Потом они вышли и все вместе постояли под сосной, где холмик едва возвышался над землёй.
— Я её похороню рядом с матерью, — пообещал Петрович.
— Спасибо, отец.
Зигфрид стоял и думал, как странно складывается его судьба. Он любил двух женщин, и обе они погибли. И кажется, уже не осталось сил для любви. Только для борьбы. Потому что для борьбы нужна ненависть к врагу. А он полон ею до краёв.
— Наши в городе! — донеслось ещё издали, и Зигфрид увидел, как торопится к ним Василий с радостной вестью. — Всё! Ни одного фашиста, только пленные! А на площади уже митинг. Народу собралось! На окраине ещё бой шёл, а на площади — митинг!
Зигфрид повернулся к Игнатову и тихо сказал:
— Лучшего помощника я бы не желал.
— Побеседуем, — пообещал майор.
Когда группа оперативного состава комитета госбезопасности разместилась в отведенном ей доме, к дежурному обратилась пожилая женщина и сказала, что ей необходимо видеть Игнатова.

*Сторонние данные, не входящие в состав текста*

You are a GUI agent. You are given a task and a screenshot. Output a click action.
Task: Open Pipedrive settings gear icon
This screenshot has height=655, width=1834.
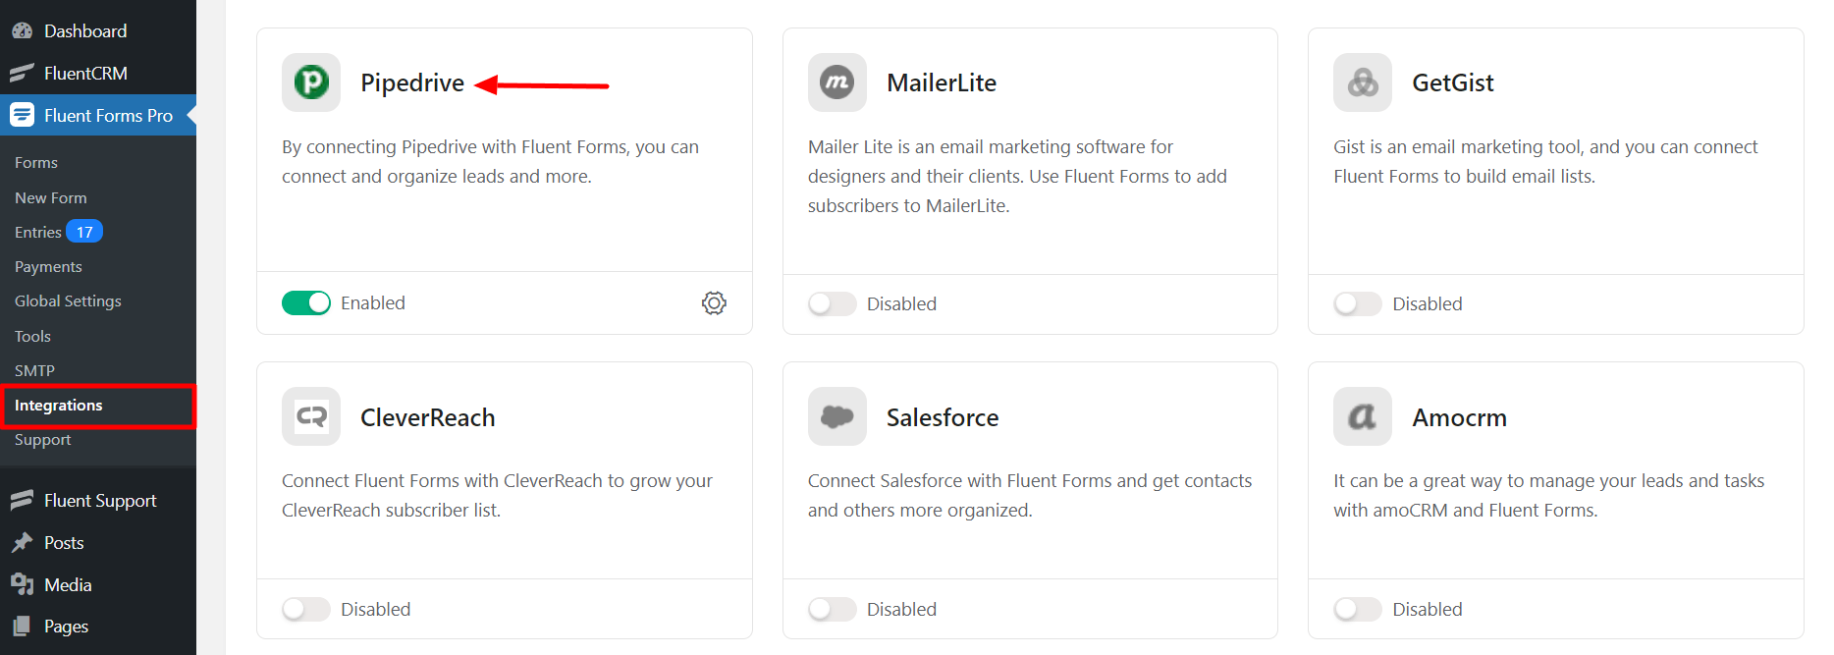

Войдя в кабинет, спросила:
— Вы товарищ Игнатов?
Майор утвердительно кивнул.
— Так и есть, всмотревшись в него, сказала посетительница. — Нам вашу фотографию в гестапо показывали. На допросах допытывались, кто вас знает. Меня Марией Максимовной зовут. Мы в одной камере с Анной Вагнер сидели. Меня отпустили, а всех остальных расстреляли.
И Мария Максимовна рассказала обо всём, что произошло в тюрьме, передала просьбу Анны. Когда она ушла, Игнатов пригласил к себе Зигфрида, пересказал всё, что услышал от женщины. Потом вроде как подытожил:
— Итак, карьера художника Ларского кончилась. Хочешь стать коммерсантом?
— Если нужно…
— Нужно. Иди к Виталию Ивановичу, он всё и расскажет. Ровно в двенадцать ты должен быть у него.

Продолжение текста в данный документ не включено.